## [Problems]
1/ Reproduce the DOODS discussion thread verbatim, starting at "I'll play with" and ending at "else works fine.".
2/ List every username that appears before the word "commented" in the DOODS discussion thread.
3/ Extend the DOODS discussion thread by writing what could come next after its final sentence.

-- BEGIN Excerpted passage --

Well it's always going to be a balance.. there's quite a few models which I found just didn't even run. If you find a good one let me know that strikes a better balance. I'm currently using ssd_mobilenet_v1_coco_2018_01_28.pb, that takes about 0.4sec to run for me. Only 1 docker container though with 12gb of RAM.

I switched to this one after the tflite identified a pot plant as a person. Works well during the day but at night you'll have to adjust the confidence levels as they go right now.

Just trial and error really...

MYeager1967 commented 4 years ago

I'll play with it a bit. I have HA and motionEye containers running along with this one. Have a few others but they take almost no resource. That's the reason I'll eventually move some of this to a NUC. Small, powerful and low power requirements. My NAS also runs an Emby server as an application. That shouldn't be using much at the moment though. I credited you on the docker hub page for helping me get to the end of this journey. I might have found someone else that could push me over the line, but you were there to do it... :-)

hmmz77 commented 4 years ago

More grunt will definately be appreciated... might be better just to get the coral stick if all the extra you need is faster tensorflow and everything else works fine.

Haha no worries. You saved me hours of compiling and digging how to's!

Oh and massive thanks to snowzach for doods for making this whole adventure possible!

snowzach commented 4 years ago

Hey guys.. It's really a tradeoff. The Coral stick will only help you with tensorflow lite models (which is generally the mobilenet models) The mobilenet models only work with smaller resolution images. DOODS will resize the image down to say 300x300 before running it through mobilenet, at least on the tflite detector. It may not need to when using mobilenet with tensorflow. Inception uses the full resolution image which is why it takes a lot longer, but you get a lot more accuracy as well. I'm still having a think about how this could be optimized and still use full inception model but be usable and faster.

-- END Excerpted passage --
-- BEGIN Supplied entries --

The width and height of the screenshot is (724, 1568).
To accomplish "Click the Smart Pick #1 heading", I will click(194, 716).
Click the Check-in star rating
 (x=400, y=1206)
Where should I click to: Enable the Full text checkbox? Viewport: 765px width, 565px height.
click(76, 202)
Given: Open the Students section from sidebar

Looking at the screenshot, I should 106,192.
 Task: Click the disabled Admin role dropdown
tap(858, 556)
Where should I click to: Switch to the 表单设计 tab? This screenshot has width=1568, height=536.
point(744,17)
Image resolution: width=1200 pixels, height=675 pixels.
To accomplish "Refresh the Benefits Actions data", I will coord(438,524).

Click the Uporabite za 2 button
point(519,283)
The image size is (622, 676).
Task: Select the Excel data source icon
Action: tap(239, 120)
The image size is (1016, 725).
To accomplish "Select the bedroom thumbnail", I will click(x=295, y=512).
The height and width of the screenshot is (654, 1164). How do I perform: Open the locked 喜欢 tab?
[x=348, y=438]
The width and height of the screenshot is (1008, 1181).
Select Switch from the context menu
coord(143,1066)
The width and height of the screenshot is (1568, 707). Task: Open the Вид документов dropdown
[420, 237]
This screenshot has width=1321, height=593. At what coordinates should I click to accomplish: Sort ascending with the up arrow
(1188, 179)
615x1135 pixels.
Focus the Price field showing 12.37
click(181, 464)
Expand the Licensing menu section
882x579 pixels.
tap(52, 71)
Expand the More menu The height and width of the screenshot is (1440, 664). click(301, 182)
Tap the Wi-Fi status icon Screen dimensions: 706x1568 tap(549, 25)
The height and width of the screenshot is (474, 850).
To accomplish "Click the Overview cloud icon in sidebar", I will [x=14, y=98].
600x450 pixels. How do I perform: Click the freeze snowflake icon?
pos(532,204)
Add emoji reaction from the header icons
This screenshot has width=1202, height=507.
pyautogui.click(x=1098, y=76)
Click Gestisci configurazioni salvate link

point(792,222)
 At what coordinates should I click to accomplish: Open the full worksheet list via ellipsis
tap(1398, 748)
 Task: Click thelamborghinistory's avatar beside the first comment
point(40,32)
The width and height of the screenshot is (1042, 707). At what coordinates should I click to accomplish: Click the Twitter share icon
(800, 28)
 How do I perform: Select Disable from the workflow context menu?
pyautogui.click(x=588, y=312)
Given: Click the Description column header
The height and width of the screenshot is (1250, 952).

-- END Supplied entries --

## [Responses for each task]
1/
I'll play with it a bit. I have HA and motionEye containers running along with this one. Have a few others but they take almost no resource. That's the reason I'll eventually move some of this to a NUC. Small, powerful and low power requirements. My NAS also runs an Emby server as an application. That shouldn't be using much at the moment though. I credited you on the docker hub page for helping me get to the end of this journey. I might have found someone else that could push me over the line, but you were there to do it... :-)

hmmz77 commented 4 years ago

More grunt will definately be appreciated... might be better just to get the coral stick if all the extra you need is faster tensorflow and everything else works fine.

2/
MYeager1967
hmmz77
snowzach

3/
hmmz77 commented 4 years ago

Thank you for the reply!

Now it makes sense why there is such a huge difference in processing time.

Is there any way to choose how doods will resize the feed? Ideally I'd like to get the processing time between 0.5 - 1 sec with an inception model.

snowzach commented 4 years ago

DOODs only resizes images if the model requires a specific size. Mobilenet requires 300x300, inception doesn't require a size. If you want to resize, you'll need to do it before it gets to DOODS. The way the models usually work, I'm not honestly sure if it will make it faster or not. If I ever get any time, maybe I can add an option to do that. Another couple weeks and I should have more time to check it out.

snowzach commented 4 years ago

I added #23 to remind me to do it

hmmz77 commented 4 years ago

I just tested ssd_inception_v2_coco_2018_01_28.pb with the lower resolution feed of my camera vs the normal high quality feed. Same processing time. Thanks for spending time on this. Amazing work.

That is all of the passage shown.